Task data -
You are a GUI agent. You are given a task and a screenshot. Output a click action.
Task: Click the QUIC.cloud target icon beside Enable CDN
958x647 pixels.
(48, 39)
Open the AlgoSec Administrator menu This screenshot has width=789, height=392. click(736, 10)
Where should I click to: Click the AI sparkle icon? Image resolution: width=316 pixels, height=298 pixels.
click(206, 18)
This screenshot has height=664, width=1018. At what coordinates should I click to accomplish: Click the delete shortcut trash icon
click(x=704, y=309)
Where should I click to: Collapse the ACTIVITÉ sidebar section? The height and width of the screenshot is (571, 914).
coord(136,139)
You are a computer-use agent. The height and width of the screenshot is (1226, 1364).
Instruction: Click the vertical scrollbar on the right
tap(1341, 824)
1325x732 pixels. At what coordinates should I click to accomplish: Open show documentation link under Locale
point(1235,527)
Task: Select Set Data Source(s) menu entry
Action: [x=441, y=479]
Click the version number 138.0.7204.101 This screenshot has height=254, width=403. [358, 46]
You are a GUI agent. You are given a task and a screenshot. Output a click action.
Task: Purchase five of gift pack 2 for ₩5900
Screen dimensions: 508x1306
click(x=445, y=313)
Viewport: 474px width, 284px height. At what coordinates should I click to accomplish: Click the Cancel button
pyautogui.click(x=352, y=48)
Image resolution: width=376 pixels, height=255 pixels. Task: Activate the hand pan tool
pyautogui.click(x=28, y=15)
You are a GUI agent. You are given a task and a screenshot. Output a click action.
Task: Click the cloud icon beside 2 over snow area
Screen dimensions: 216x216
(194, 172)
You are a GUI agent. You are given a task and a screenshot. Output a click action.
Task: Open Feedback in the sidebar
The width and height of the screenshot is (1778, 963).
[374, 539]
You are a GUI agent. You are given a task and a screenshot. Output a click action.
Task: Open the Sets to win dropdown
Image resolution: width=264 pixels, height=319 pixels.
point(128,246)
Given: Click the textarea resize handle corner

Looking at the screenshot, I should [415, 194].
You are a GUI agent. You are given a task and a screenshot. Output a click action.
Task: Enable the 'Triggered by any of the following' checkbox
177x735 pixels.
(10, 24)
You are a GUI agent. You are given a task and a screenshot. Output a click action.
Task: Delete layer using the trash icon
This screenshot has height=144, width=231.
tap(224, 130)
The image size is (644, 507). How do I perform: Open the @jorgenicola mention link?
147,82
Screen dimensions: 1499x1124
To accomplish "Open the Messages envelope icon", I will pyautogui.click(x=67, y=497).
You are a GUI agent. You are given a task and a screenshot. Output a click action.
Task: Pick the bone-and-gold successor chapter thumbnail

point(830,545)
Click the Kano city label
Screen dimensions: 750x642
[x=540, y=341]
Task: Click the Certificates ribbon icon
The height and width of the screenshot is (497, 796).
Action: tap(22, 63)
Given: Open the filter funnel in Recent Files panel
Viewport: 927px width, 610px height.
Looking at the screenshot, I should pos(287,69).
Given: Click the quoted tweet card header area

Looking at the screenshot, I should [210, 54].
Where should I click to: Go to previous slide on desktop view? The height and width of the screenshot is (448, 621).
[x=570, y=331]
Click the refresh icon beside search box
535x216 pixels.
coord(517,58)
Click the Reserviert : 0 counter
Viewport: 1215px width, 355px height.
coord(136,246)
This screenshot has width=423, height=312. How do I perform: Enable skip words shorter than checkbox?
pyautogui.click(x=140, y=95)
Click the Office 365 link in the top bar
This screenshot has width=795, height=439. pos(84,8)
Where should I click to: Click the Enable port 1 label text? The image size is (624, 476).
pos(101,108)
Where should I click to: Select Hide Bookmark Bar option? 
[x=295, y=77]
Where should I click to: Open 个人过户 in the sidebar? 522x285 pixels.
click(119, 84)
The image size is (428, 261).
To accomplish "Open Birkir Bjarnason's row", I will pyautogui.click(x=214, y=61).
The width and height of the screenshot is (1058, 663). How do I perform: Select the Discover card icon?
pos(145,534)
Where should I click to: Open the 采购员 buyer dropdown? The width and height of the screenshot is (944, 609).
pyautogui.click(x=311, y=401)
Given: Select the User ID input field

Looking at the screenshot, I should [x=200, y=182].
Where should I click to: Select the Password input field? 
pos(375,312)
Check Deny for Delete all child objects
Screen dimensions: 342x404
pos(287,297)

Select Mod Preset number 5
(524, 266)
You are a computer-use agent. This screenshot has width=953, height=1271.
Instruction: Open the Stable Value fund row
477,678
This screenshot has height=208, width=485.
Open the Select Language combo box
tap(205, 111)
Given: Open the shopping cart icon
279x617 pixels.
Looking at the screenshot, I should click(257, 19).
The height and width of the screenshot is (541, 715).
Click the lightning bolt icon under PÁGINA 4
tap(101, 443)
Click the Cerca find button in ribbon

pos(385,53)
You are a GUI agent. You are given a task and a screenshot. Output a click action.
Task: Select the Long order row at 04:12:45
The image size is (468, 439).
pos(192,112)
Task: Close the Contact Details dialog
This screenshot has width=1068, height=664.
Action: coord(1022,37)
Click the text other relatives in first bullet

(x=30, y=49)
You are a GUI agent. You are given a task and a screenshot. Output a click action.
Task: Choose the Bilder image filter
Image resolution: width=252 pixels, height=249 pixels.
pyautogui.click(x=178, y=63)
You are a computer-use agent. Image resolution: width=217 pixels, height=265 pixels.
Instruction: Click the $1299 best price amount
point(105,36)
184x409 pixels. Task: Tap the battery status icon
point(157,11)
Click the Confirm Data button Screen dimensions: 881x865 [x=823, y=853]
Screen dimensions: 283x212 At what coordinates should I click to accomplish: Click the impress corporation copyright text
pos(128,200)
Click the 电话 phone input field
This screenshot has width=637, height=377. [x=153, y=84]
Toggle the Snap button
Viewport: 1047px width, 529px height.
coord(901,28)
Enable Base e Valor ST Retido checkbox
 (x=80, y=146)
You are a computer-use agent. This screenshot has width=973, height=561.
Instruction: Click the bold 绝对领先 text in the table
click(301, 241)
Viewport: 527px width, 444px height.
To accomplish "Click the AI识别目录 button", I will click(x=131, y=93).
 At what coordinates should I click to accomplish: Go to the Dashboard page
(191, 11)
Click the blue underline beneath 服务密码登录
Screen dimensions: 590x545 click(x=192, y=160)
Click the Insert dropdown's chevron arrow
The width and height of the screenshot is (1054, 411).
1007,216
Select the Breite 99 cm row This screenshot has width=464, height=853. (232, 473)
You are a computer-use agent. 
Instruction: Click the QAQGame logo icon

Problem details - Looking at the material above, count the lines where the word "cloud" occurs, and answer with that count alone.

The answer - 2